Histogram function in pytorch

Is there any function in pytorch like numpy.histogram?

numpy.histogram(torch_tensor.numpy()) ?

torch.histc

6 Likes

Thanks for pointing that out.

I have a 3d tensor and I want to apply histogram on the 3rd dimension. How can I do that?

A histogram puts scalar values from a vector into different bins. If you pass in a multidimensional tensor, it treats it like a vector. Could you clarify what you mean?

I think he wants a histogram on z-axis for each couple (x,y) of an (x,y,z) tensor. That can be useful, for ex, in a loss function that compares histograms, which is the greedy way to compare statistical properties between two tensors (I tried to do that once for art-style transfer).

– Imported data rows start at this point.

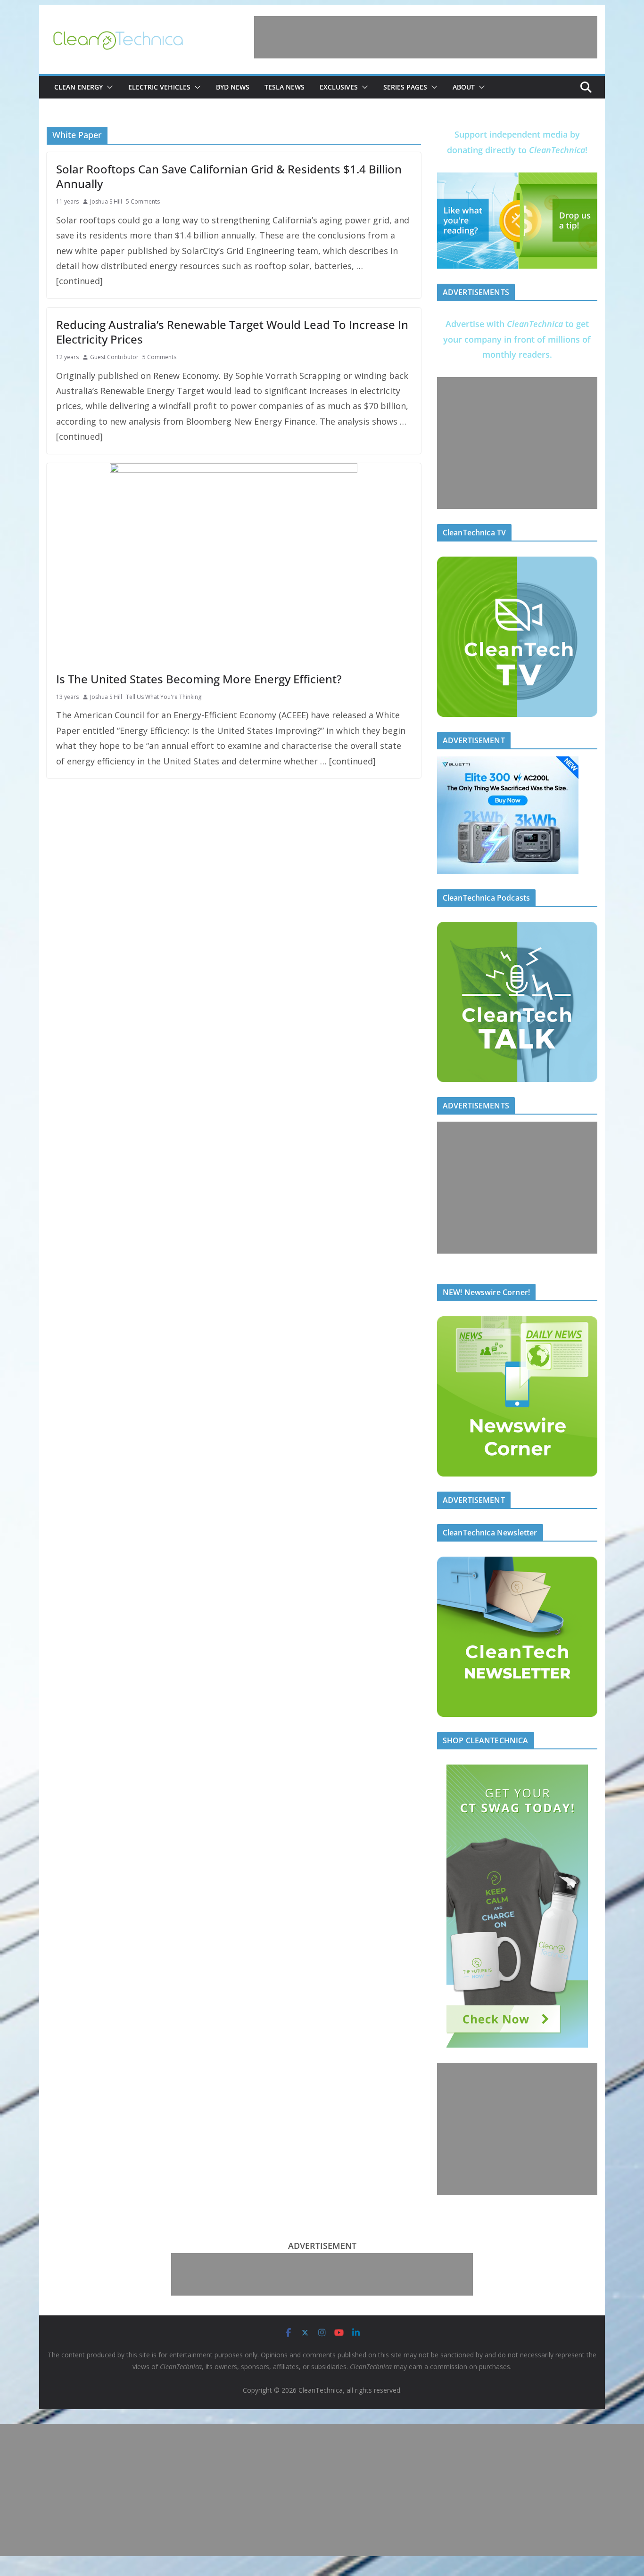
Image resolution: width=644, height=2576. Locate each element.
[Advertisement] (425, 37)
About (464, 86)
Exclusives (339, 86)
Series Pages (405, 86)
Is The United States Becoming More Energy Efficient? (199, 679)
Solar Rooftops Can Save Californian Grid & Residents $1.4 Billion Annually (229, 176)
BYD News (232, 86)
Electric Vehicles (159, 86)
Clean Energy (78, 86)
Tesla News (284, 86)
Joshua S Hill (106, 201)
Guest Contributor (114, 357)
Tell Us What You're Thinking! (164, 697)
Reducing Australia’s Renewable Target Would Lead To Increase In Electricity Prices (232, 332)
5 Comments (143, 201)
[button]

Unfortunately, if torch.histc flats the tensor, I see no ways to avoid a loop over couples (x,y).

1 Like

In that case then yes this needs to be achieved manually, probably using a loop. Unless numpy.histogram does this, but I assume you would have mentioned if this was the case.

yes, @alexis-jacq understood my problem. I am implementing a model where I have a 3d tensor of shape batch_size x sequence_len x feature_size and after applying histogram, I am expecting a tensor of shape batch_size x sequence_len x num_bins.

I am expecting a loop-less solution. Otherwise it will take longer time in GPU.

Hi,

If you are in the mood for a weekend hack, here is a not entirely serious and apparently not very stable (it seemed to be crashing for me fairly often) solution without a for loop.

I’m not sure how you do with more than very few features, but here you go.
It uses the fact that sparse matrix indices may contain the same coordinate multiple times, the matrix entry is then the sum of all values at the coordinate.

import torch
from matplotlib import pyplot
%matplotlib inline

data = torch.randn(2,1000,2) # batch x draws x (x,y)
data[1,:,1] += data[1,:,0]
d_scaled = (data*2.5).long().view(-1,2)
d_scaled -= d_scaled.min()
d_idx0 = (torch.arange(0,data.size(0)).long().view(-1,1)*torch.LongTensor(1,data.size(1)).fill_(1)).view(-1,1)
d_idx = torch.cat([d_idx0, d_scaled], dim=1)
d_ones = torch.FloatTensor(d_idx0.size(0)).fill_(1.0)
st = torch.sparse.FloatTensor(d_idx.t(),d_ones,torch.Size((2,20,20)))
hist = st.to_dense()
pyplot.subplot(1,2,1)
pyplot.contour(hist[0].numpy(), extent=(-4,4,-4,4))
pyplot.subplot(1,2,2)
pyplot.contour(hist[1].numpy(), extent=(-4,4,-4,4))

Best regards

Thomas

4 Likes

I am picking up on this topic from 3 years ago and see your clever solution to interpolating or binning a set of N-dimensional points into an N-dimensional tensor. That’s what I want to do, but I’m wondering if, since you wrote that, is there now a better way than using the sparse() command followed by to_dense()?

Personally, I think there is nothing wrong with it, but you could try using scatter_add from PyTorch Scatter instead.

Best regards

Thomas

Ah, interesting! Thanks Tom. However, I am trying to wrap my head around how I would scatter points into a 2D image/tensor – it looks like scatter only scatters along a single dimension.
If I can figure that out, then actually have floating point “indices” that I want to accumulate in a tensor. I suppose I could do a bilinear interpolation myself and then add them, unless you know of another function that would do that.